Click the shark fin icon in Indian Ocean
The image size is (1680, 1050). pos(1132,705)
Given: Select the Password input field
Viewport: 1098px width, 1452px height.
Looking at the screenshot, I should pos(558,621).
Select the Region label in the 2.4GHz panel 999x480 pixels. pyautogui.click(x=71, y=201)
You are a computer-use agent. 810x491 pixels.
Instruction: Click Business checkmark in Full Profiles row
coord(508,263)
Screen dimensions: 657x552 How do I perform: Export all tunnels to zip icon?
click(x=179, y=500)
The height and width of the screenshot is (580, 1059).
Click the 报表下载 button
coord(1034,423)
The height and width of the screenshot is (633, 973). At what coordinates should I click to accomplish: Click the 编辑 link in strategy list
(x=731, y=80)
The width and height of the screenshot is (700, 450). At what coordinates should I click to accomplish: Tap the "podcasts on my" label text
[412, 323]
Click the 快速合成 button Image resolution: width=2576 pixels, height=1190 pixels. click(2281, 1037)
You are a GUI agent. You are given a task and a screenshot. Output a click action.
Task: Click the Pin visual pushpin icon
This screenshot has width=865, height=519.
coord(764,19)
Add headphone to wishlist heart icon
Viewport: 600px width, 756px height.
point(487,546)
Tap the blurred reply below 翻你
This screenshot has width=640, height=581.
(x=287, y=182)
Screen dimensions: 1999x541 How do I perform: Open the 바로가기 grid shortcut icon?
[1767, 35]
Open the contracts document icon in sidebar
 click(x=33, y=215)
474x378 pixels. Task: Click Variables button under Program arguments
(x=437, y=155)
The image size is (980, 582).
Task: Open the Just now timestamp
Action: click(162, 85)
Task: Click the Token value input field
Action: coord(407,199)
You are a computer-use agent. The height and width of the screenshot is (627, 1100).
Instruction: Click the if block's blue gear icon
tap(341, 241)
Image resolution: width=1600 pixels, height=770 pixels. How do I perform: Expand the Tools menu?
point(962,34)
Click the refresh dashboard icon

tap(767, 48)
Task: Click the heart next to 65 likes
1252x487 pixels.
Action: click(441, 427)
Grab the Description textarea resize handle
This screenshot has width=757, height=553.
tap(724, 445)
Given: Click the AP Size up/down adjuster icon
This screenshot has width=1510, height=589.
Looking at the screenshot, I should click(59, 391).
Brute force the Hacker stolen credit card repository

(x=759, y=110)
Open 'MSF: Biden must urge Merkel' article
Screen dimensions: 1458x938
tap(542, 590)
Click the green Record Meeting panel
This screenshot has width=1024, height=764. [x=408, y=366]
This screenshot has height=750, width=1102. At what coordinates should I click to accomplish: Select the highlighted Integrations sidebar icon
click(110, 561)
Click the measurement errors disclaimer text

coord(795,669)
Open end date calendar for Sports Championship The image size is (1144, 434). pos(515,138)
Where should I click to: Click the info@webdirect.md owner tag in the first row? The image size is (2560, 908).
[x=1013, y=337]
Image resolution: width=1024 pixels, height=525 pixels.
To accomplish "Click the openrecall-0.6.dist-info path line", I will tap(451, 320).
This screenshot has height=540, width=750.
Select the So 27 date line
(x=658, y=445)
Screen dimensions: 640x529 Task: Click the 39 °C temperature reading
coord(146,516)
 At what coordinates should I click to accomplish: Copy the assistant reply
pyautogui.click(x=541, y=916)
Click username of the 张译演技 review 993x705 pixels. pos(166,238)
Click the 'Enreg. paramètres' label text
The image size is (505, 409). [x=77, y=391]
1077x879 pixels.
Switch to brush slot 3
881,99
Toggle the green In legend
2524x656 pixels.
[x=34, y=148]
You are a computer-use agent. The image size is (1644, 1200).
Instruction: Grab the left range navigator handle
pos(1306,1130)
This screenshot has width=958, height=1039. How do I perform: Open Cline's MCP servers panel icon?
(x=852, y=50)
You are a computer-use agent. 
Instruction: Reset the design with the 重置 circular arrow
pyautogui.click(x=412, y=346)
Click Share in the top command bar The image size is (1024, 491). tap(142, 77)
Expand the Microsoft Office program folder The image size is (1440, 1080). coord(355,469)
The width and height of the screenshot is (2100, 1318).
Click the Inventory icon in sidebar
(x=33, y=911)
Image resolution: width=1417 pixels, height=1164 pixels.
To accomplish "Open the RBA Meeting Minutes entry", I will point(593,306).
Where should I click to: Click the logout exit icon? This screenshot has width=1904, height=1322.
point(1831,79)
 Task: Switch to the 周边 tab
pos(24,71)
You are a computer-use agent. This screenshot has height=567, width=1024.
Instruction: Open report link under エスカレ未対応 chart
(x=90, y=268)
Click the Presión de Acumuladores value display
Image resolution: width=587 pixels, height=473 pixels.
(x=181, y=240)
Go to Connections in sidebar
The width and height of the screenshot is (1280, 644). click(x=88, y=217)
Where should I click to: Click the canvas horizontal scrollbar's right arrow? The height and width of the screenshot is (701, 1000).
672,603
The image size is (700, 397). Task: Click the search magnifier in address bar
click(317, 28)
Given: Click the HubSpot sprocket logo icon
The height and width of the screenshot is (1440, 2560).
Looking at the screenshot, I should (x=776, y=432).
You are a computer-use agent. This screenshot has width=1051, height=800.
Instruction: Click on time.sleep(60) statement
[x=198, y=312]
● ● ●
* [Exercise] Go over the listing above and say how many lines contain the word "will". Please give the number only.

* [Task response] 2